• Set exercise
Please edit the part of the listing that opens with the line containing "You are a GUI" and runs through the end of the listing, replacing "BTC" with "ETH" and leaving everything else unchanged. Return only that part, without the pictures.

• Material provided
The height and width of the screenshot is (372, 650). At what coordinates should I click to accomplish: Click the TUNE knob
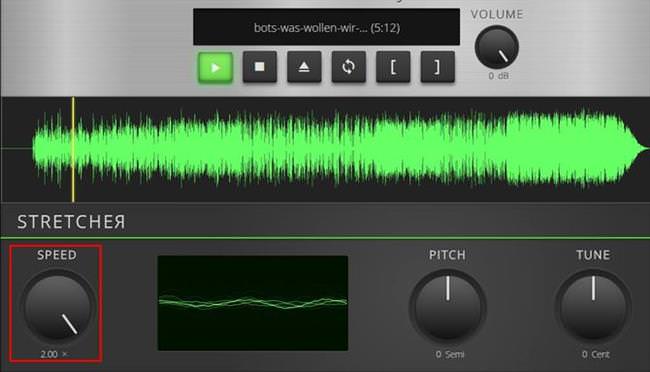[x=593, y=306]
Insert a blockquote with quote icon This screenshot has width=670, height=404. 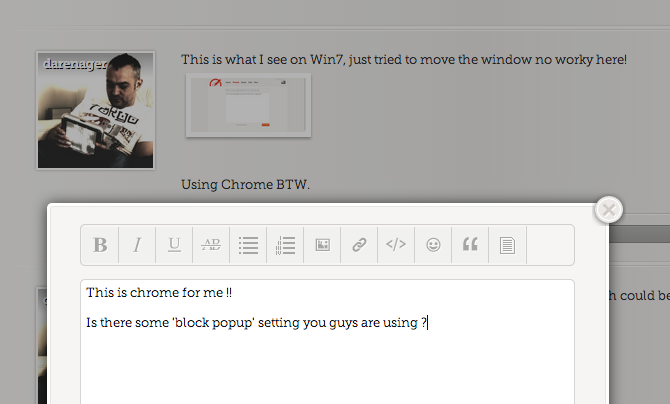pyautogui.click(x=470, y=245)
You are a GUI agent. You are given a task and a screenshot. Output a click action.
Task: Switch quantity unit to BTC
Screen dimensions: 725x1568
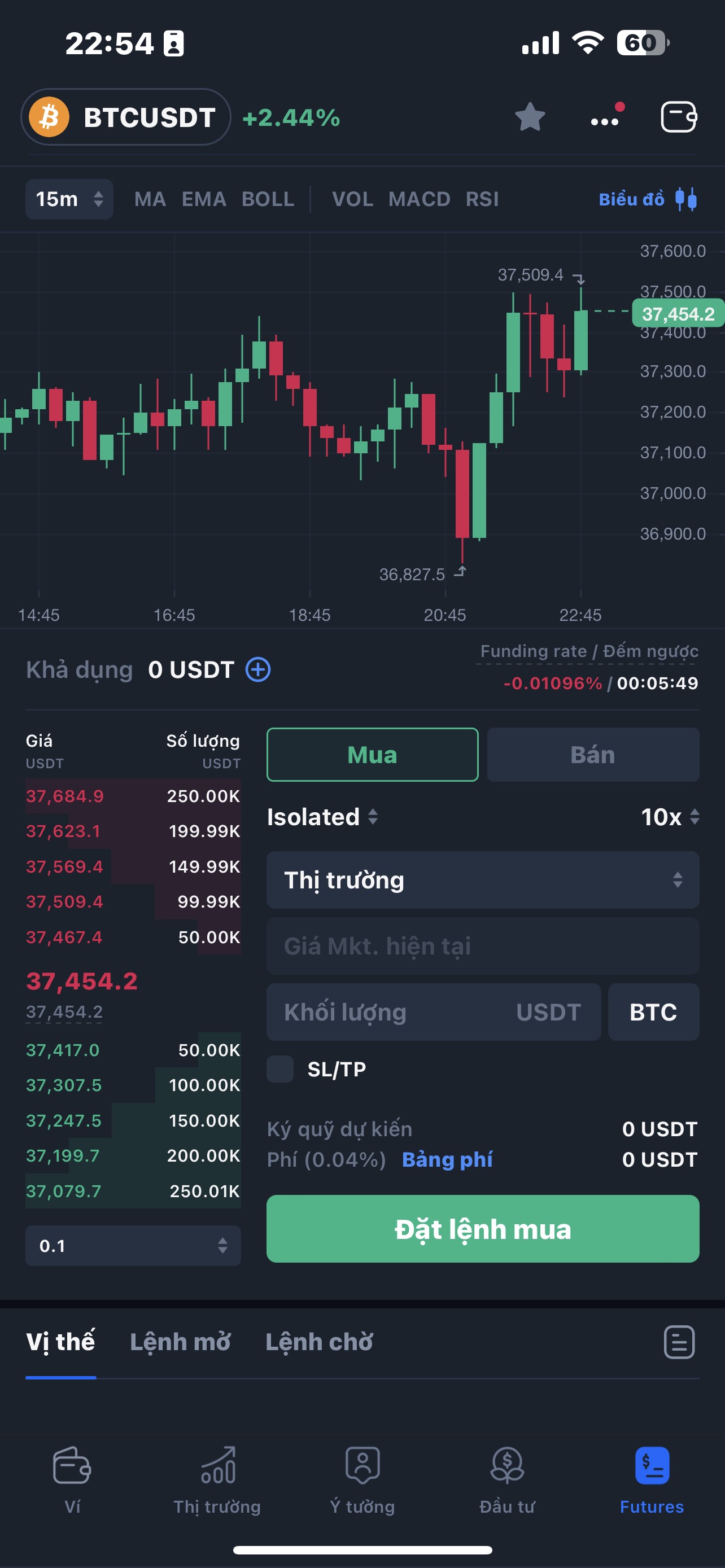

• Task response
You are a GUI agent. You are given a task and a screenshot. Output a click action.
Task: Switch quantity unit to ETH
Screen dimensions: 725x1568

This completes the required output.